*** Begin section ***

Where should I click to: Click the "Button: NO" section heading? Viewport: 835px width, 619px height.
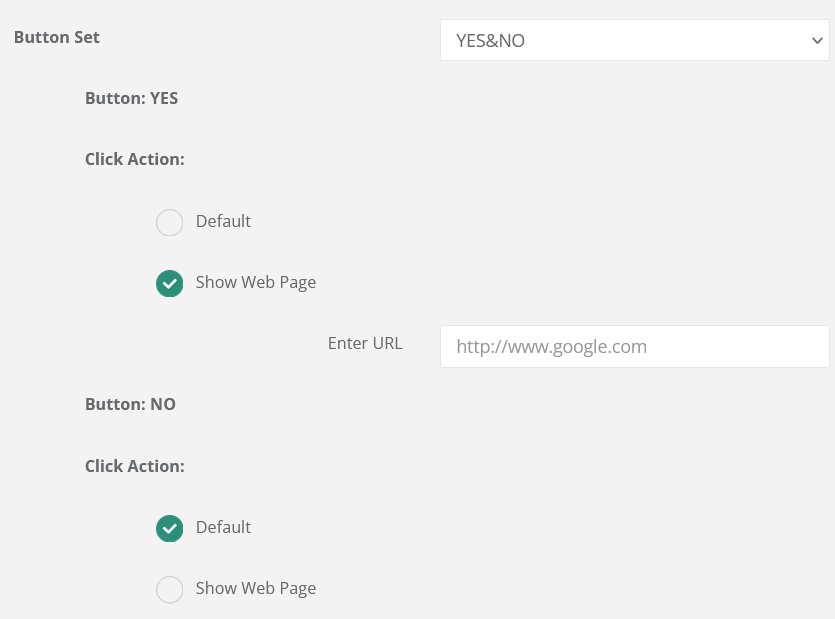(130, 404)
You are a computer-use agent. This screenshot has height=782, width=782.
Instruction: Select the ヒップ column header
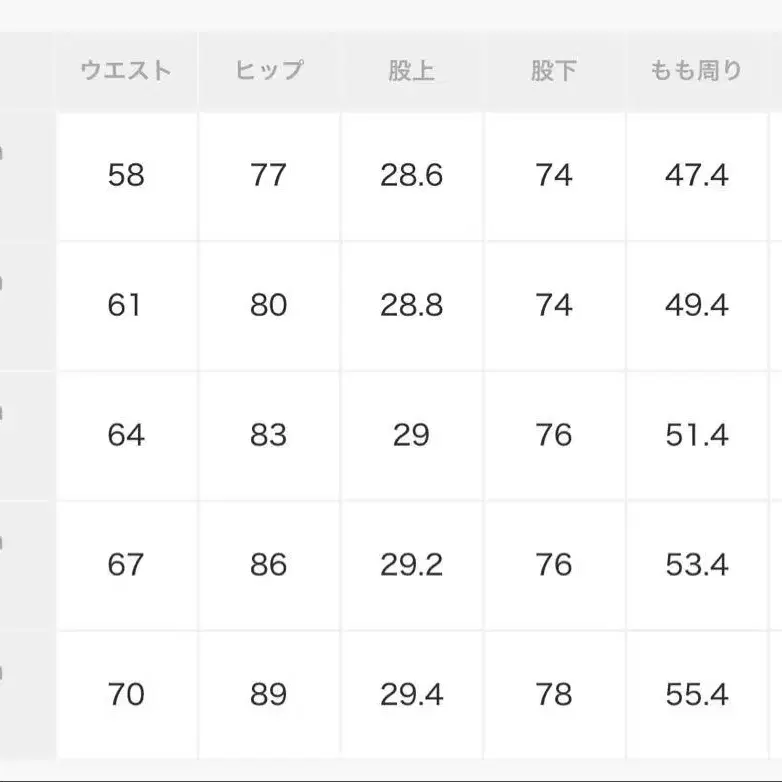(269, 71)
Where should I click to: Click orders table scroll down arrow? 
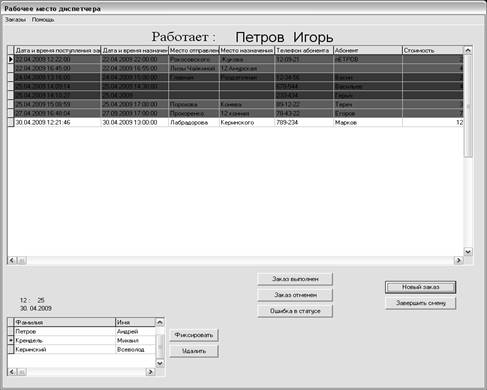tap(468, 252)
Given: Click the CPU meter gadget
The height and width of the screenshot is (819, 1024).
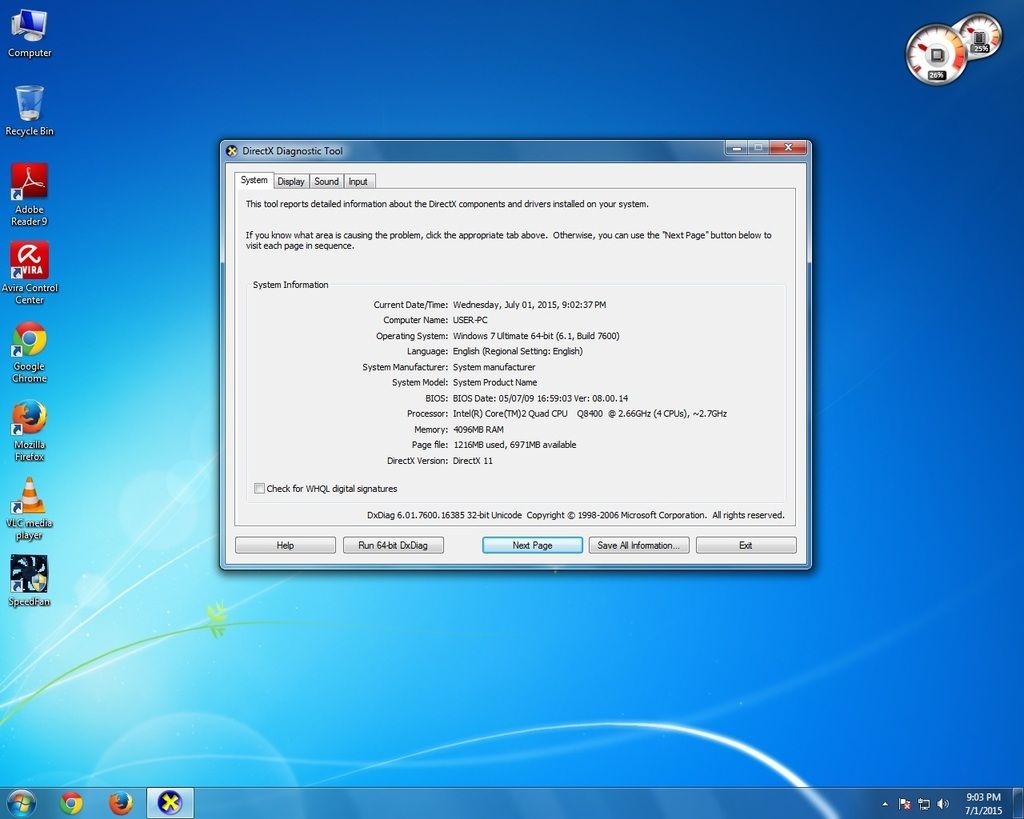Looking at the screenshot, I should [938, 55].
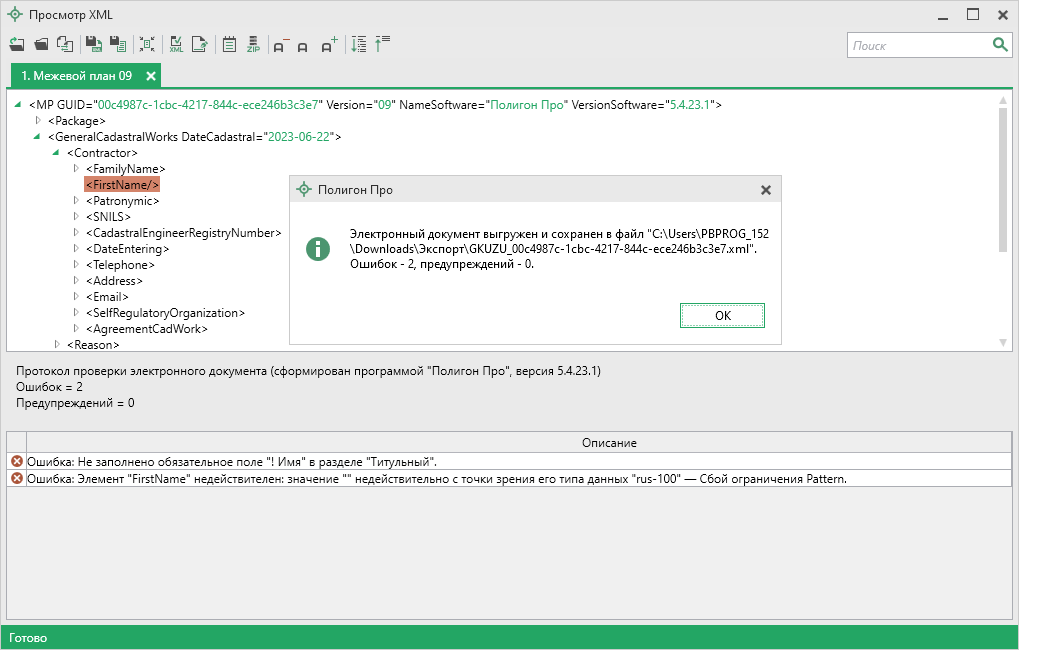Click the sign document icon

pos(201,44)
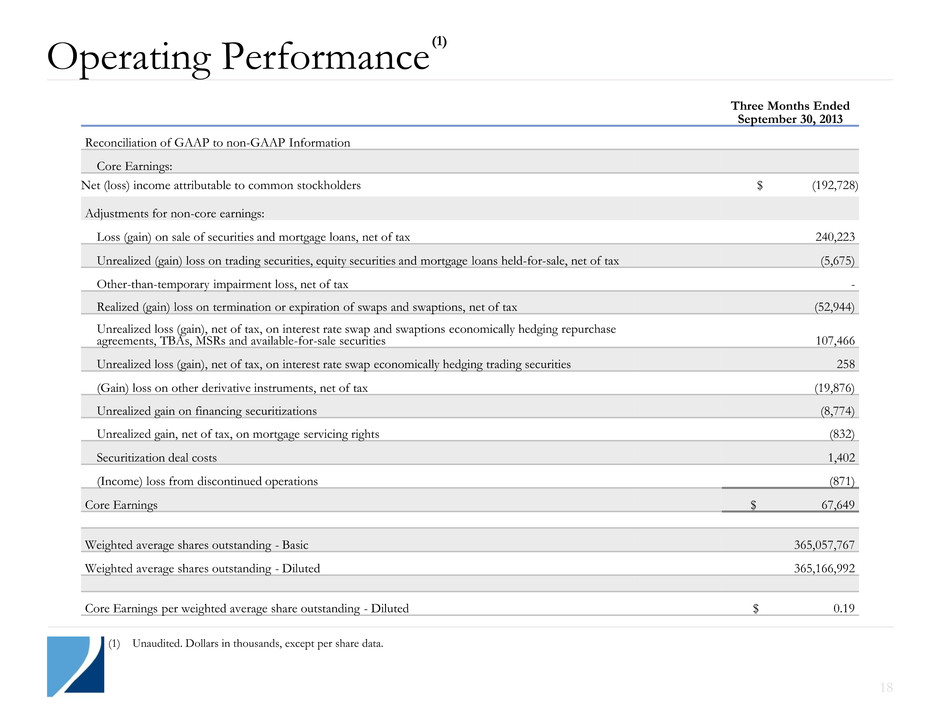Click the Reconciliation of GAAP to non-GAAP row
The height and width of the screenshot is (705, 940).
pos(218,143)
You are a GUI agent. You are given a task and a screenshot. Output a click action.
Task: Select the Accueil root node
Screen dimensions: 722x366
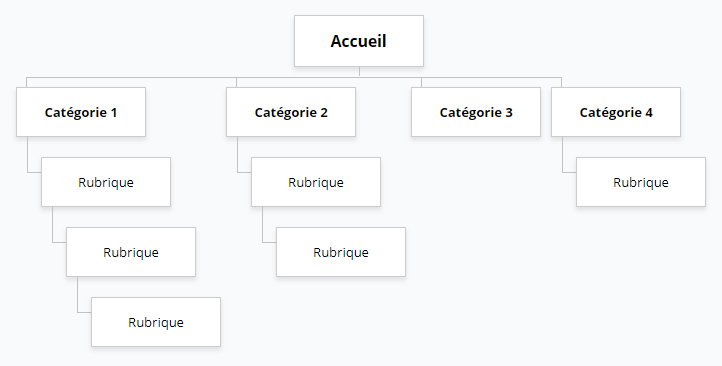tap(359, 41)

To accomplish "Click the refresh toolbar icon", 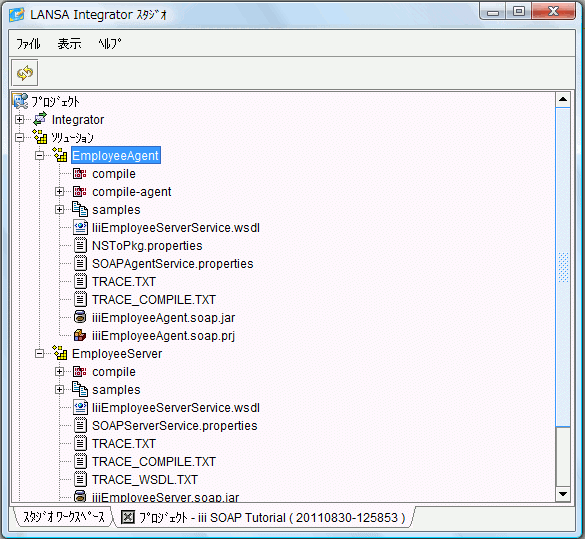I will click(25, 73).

*** End section ***

### [Problem details]
Look over the records above, and wherever a line contains the string "agent", copy that line.

### [Response to this task]
You are a computer-use agent. This screenshot has height=782, width=782.
You are a GUI agent. You are given a task and a screenshot. Output a click action.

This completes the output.